Il y gagna encore en influence locale.

Et quand Douste-Blazy, ministre, dut démissionner, Moudenc devint maire.

Je l’ai croisé pendant la récente campagne présidentielle, sur le point de rencontrer Bayrou. Il m’a paru figé, imprégné par la solennité, le copain s’effaçait derrière le magistrat municipal. Il est devenu une personnalité et se conduit comme tel. La fonction fait l’homme.

Il me confia alors le bonheur que représentait pour lui l’exercice de ce mandat de maire, pour lui, l’enfant d’une famille modeste.

Il ajouta que, désormais, son plus grand rêve, c’était de “continuer“.

Mais sur son blog, durant la campagne législative, j’ai lu que lorsqu’un de ses administrés l’interrogeait pour savoir si “en se rasant le matin“ il songeait à devenir ministre, Jean-Luc laissait clairement paraître son désir d’escalader cette marche-là.

Encore aurait-il fallu qu’il devînt député.

Or dans cette ville, Toulouse, Toulouse qui a longtemps voté à gauche aux présidentielles et qui tolérait que Baudis se fût rapproché de la droite parce que c’était Baudis, dans cette ville, donc, la gauche est redevenue majoritaire.

Jean-Luc Moudenc semble ne l’avoir pas compris.

Sa fidélité à l’UMP qu’il a rejointe en abandonnant ses amis centristes est devenue contreproductive.

Il aurait sans doute dû le comprendre avant l’élection. Mais il était si absorbé par l’idée d’empêcher Douste de revenir, qu’il ne l’a pas vu.

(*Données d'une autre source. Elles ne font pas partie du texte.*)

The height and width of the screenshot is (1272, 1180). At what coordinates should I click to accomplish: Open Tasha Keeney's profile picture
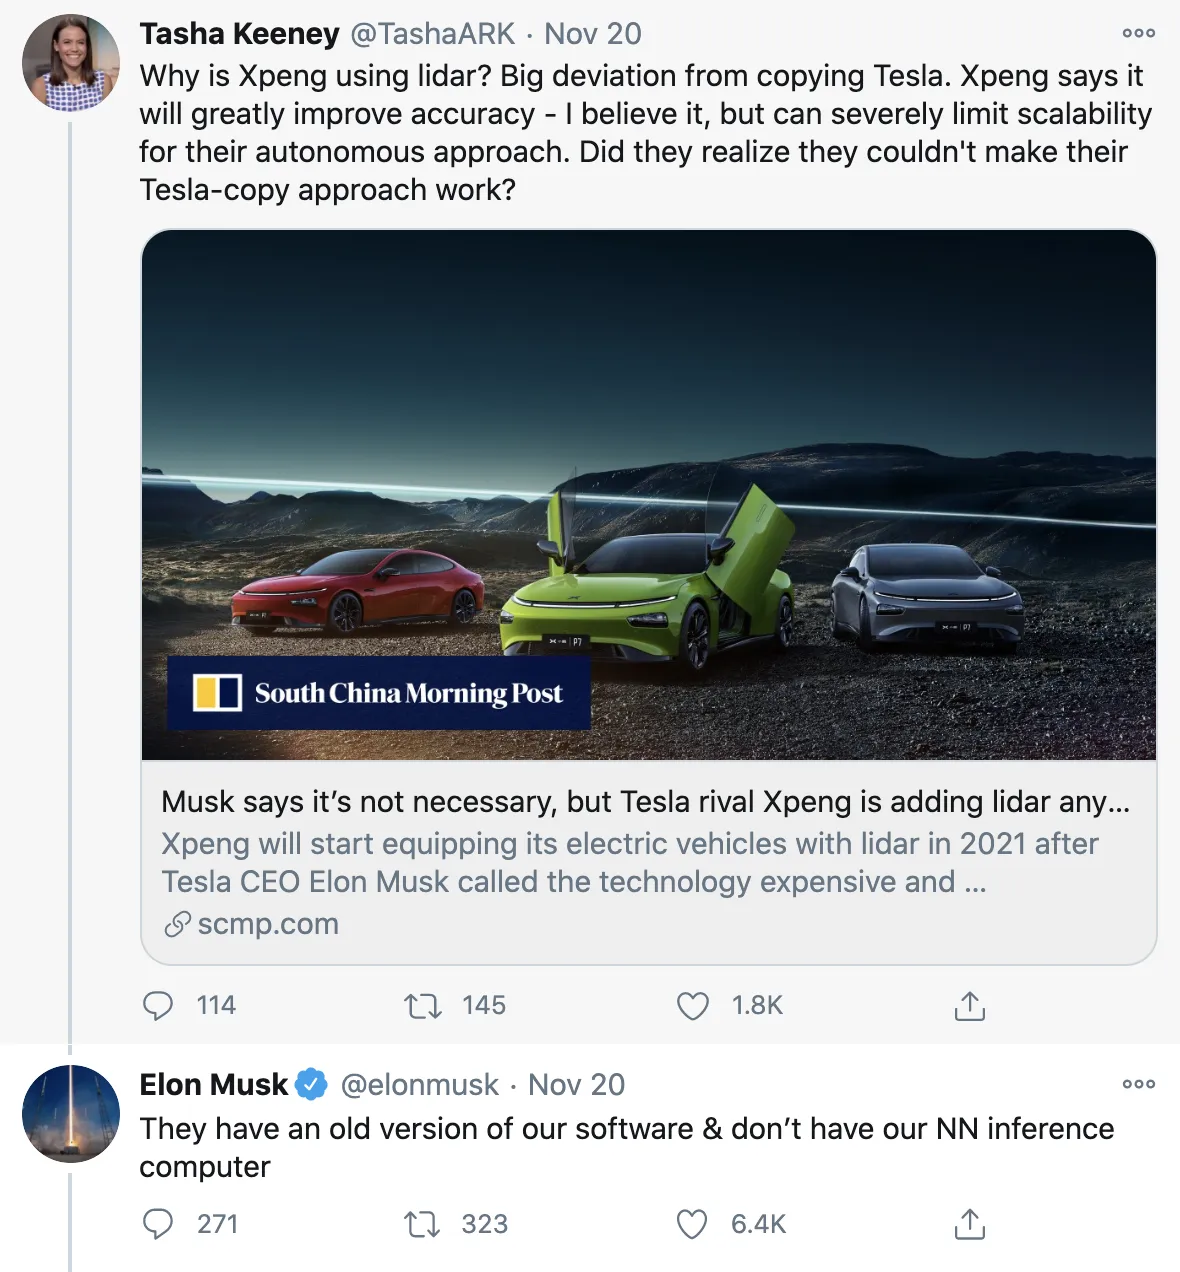click(x=71, y=62)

Il en sort évidemment affaibli.

On dit même que Baudis voudrait reprendre sa mairie.

Alors ? Quelle autre solution avait-il, Jean-Luc ?

Sans doute se rapprocher de Bayrou. Jouer l’option centriste pour endiguer les deux tentations. Or il n’est pas allé aussi loin.

Résultat : il risque perdre sa ville. Mauvaise pioche. Ce serait dommage pour lui.